• **Provided passage**:
↓

In contrast, in many developing countries such as Singapore, there has been an improvement in the survival rate from 46%, between 1968 and 1972, to 63%, between 1988 and 1992(2), probably when the benefits of treatment technologies reached these countries. It is expected that diagnostic and treatment technologies, widely disseminated in developed countries, will soon be extended to populations with limited therapeutic resources.

However, the effectiveness of treatment is restricted when the disease is in an advanced stage, even in countries with advanced diagnostic and treatment technologies, as the survival rates have not been higher than 70% to 75%. Thus, it is believed that the disease needs to be stopped in its early stages so it can be fought. This can be achieved by adopting low-cost, early diagnosis and prevention measures, so that this can be a resource accessible to impoverished populations and so that women's education and self-care can be emphasized.

The present study revealed that women who began their treatment more quickly had a lower survival rate, as shown in Table 1. This result, although contradictory, reveals that women cared for during a shorter period of time were those under the most severe conditions, thus becoming a priority in the service.

Age is another factor that influences the survival rate. A study based on a sample of 1,815,584 adult patients with cancer, diagnosed between 1990 and 1994 and followed until 1998 in 22 European countries, identified survival rates in 60 months of 73% among women aged between 15 and 44 years. This rate was reduced to less than half (38%) among women aged more than 75 years, showing that there is a decreasing trend towards survival with age(7). According to the International Agency for Research on Cancer, this fact may be associated with biological factors (growth tumor) or it could be the result of a higher prevalence of coexisting diseases, such as hypertension and cardiovascular diseases in elderly individuals, in addition to a lower probability of receiving proper treatment, thus affecting the diagnosis(2).

↑

• **Saved data entries**:
↓

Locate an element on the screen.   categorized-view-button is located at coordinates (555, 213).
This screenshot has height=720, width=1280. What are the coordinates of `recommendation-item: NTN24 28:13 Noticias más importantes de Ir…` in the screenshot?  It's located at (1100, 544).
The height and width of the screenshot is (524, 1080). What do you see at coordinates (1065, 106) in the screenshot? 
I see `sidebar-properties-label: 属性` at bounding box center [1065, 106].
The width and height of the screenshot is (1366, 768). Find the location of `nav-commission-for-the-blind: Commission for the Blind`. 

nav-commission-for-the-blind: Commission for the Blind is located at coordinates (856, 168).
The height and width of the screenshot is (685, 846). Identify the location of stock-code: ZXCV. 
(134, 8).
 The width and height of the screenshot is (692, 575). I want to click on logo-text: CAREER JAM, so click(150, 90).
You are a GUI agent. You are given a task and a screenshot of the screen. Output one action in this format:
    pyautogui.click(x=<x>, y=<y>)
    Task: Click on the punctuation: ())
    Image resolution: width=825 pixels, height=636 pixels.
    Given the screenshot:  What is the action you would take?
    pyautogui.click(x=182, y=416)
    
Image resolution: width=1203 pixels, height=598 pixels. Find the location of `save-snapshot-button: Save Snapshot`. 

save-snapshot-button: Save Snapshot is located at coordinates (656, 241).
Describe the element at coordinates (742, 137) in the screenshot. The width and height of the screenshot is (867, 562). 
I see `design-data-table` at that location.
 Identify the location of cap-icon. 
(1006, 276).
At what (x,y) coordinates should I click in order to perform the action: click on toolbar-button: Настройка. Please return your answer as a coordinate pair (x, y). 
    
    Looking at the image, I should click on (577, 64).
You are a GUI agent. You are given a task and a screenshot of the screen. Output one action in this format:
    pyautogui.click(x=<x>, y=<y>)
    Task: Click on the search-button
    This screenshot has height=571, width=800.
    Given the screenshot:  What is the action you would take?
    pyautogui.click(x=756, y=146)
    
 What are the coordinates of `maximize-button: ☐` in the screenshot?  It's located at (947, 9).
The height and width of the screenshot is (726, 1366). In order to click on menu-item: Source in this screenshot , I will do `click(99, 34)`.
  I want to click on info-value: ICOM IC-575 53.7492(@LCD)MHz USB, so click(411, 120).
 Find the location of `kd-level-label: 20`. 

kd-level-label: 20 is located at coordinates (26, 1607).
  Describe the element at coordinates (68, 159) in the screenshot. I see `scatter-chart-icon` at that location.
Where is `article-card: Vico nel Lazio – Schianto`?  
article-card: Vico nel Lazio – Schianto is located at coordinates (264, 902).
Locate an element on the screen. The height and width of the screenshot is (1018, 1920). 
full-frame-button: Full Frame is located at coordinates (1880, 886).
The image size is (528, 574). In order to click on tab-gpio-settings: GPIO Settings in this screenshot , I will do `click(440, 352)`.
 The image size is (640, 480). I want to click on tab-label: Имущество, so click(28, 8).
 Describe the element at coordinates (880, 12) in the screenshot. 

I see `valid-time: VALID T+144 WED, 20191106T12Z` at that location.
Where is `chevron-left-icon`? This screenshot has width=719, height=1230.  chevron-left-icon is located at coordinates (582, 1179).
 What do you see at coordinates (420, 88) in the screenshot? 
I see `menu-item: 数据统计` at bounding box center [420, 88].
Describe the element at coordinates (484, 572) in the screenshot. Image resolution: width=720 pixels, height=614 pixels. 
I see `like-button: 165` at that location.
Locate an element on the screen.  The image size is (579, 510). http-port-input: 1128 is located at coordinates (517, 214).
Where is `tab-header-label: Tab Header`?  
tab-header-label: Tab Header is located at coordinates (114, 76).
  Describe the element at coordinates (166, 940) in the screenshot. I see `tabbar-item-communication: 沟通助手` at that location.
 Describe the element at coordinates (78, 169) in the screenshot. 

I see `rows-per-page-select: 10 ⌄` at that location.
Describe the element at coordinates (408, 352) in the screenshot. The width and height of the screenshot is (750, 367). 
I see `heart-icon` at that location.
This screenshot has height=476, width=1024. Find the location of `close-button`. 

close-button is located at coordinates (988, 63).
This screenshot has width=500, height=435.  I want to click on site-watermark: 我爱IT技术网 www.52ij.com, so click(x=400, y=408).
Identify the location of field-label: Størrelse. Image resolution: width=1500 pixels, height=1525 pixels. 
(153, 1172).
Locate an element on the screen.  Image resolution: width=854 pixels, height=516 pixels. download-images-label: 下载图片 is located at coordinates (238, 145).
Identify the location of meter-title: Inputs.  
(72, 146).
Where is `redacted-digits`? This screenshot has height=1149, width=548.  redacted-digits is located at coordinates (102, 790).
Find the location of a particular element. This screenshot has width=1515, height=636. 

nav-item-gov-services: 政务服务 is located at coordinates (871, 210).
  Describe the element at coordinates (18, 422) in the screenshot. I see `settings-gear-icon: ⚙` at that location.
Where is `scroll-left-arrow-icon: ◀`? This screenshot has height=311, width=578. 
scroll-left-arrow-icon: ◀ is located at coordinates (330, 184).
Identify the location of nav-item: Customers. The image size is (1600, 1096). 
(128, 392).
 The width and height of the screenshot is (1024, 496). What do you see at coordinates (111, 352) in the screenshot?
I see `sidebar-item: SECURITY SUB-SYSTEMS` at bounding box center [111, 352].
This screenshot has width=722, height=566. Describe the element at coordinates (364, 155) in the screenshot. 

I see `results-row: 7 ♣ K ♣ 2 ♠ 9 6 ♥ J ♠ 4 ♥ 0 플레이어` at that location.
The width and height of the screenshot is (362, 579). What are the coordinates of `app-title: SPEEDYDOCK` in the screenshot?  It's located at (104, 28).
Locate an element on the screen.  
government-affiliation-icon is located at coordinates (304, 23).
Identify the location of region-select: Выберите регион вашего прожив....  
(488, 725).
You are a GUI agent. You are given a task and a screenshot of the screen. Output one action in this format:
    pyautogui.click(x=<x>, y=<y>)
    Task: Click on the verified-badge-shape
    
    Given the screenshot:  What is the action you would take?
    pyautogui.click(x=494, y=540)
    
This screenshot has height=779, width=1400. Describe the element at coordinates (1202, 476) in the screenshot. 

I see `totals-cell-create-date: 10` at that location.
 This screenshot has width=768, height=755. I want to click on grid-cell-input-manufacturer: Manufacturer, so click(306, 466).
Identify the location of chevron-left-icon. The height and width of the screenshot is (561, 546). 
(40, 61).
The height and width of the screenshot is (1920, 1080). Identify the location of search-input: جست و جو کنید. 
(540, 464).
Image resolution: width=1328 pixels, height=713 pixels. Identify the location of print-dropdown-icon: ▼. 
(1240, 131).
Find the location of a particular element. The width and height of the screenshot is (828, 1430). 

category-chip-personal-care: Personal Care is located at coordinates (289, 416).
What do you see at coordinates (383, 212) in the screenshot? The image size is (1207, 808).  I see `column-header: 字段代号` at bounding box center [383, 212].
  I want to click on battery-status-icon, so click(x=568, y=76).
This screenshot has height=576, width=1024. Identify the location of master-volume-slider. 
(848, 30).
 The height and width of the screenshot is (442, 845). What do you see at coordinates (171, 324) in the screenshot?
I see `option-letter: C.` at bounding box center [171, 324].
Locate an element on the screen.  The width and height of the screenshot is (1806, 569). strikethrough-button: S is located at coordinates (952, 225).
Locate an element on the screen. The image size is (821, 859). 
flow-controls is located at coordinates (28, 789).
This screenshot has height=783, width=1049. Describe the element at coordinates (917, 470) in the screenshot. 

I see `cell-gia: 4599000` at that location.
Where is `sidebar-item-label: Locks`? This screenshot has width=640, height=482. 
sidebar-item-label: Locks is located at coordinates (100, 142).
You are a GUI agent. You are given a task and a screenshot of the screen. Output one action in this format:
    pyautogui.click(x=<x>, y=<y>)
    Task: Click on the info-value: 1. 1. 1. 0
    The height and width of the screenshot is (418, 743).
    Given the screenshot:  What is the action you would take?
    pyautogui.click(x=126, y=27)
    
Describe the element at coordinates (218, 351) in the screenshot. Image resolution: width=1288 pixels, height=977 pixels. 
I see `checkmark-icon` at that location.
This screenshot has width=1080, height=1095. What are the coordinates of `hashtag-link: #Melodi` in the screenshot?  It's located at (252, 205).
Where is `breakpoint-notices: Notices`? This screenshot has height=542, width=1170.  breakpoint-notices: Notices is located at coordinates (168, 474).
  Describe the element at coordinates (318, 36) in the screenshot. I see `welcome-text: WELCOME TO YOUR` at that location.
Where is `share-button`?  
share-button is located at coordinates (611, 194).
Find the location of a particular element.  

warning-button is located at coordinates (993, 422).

↑

• **Work instructions**:
[1] In the passage on cancer survival, what was the 60-month survival rate among women aged more than 75 years in the European study?
[2] Reproduce the part of the passage on cancer survival starting with "In contrast, in" and going on through "limited therapeutic resources.".

• **Responses per task**:
[1] 38%

[2]
In contrast, in many developing countries such as Singapore, there has been an improvement in the survival rate from 46%, between 1968 and 1972, to 63%, between 1988 and 1992(2), probably when the benefits of treatment technologies reached these countries. It is expected that diagnostic and treatment technologies, widely disseminated in developed countries, will soon be extended to populations with limited therapeutic resources.